January 6th, 2010 Leave a comment Go to comments
Kendra Carter
The Times-Journal

Published January 5, 2010

About 40 worried parents and grandparents came to First Baptist Church in Scottsboro with one concern on their minds—how to save their loved ones’ college tuition funds.

The first Jackson County-Fort Payne Save Alabama PACT meeting was held Monday night. Save Alabama PACT was co-founded by Patti Lambert and Dr. Richard Huckaby as a way to communicate between contract holders in the prepaid affordable college tuition program and state officials.

“We want to get what we paid for—no more, no less,” said Lambert, who spoke at the Monday meeting.

The PACT board recently made a policy decision that would pay only a fixed amount for tuition — leaving parents to pick up the difference — and would adjust funds based on earnings in the PACT trust, rather than increasing tuition costs. A time limit to use the PACT funds would also be changed from 10 years to six.

When the PACT program began operating in Alabama in 1990, its goal was to allow parents and grandparents to pay for their children’s college education in advance. A PACT contract guaranteed the any tuition or fees the student incurred at any in-state college or university would be covered.

Jack Lovelady, of Scottsboro, who purchased a PACT contract in 1994, said he expects his contract to be fully honored.

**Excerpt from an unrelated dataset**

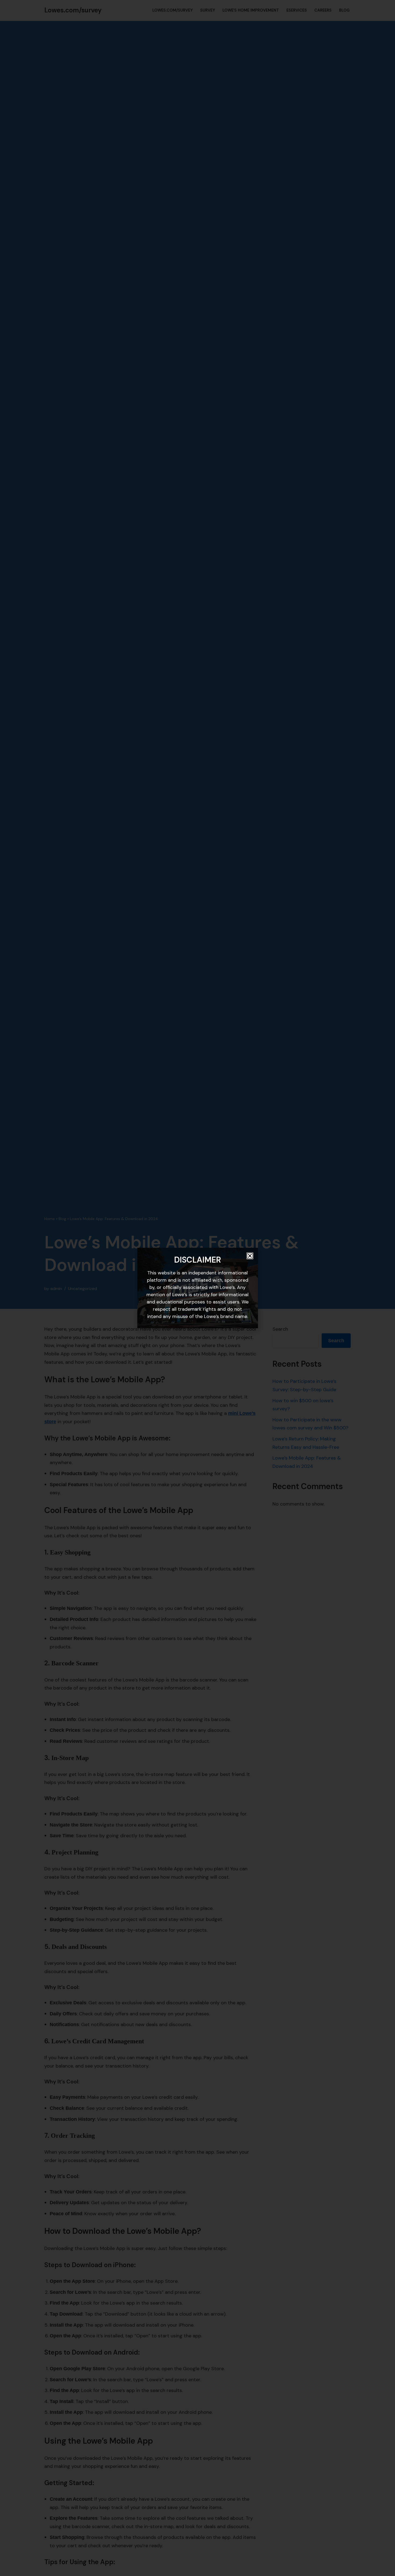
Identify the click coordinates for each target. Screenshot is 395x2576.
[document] (197, 1288)
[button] (250, 1256)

“Either that, or their word’s no good,” Lovelady said.

Lona Bradford, of Scottsboro, said she bought a contract for her now 13-year-old grandson. Since he’s already 13, she said, she would not have a lot of time to reinvest the funds if she cashed in the contract.

Lambert said there are currently 45,000 PACT contracts in the state.

Gubernatorial candidate Robert Bentley (R-Tuscaloosa) said at the meeting an estimated 10.4 percent of students at the University of Alabama and 10.1 percent of students at Auburn University are PACT students.

Bentley, who was joined at the meeting with state treasurer candidates George Wallace Jr. and Jeremy Sherer, said he believes the board has both moral and legal obligations to uphold the contracts.

Wallace said he’s asking state Attorney General Troy King for an opinion on the legality of the PACT board’s changing contract benefits. Wallace was state treasurer when the PACT program was created 20 years ago.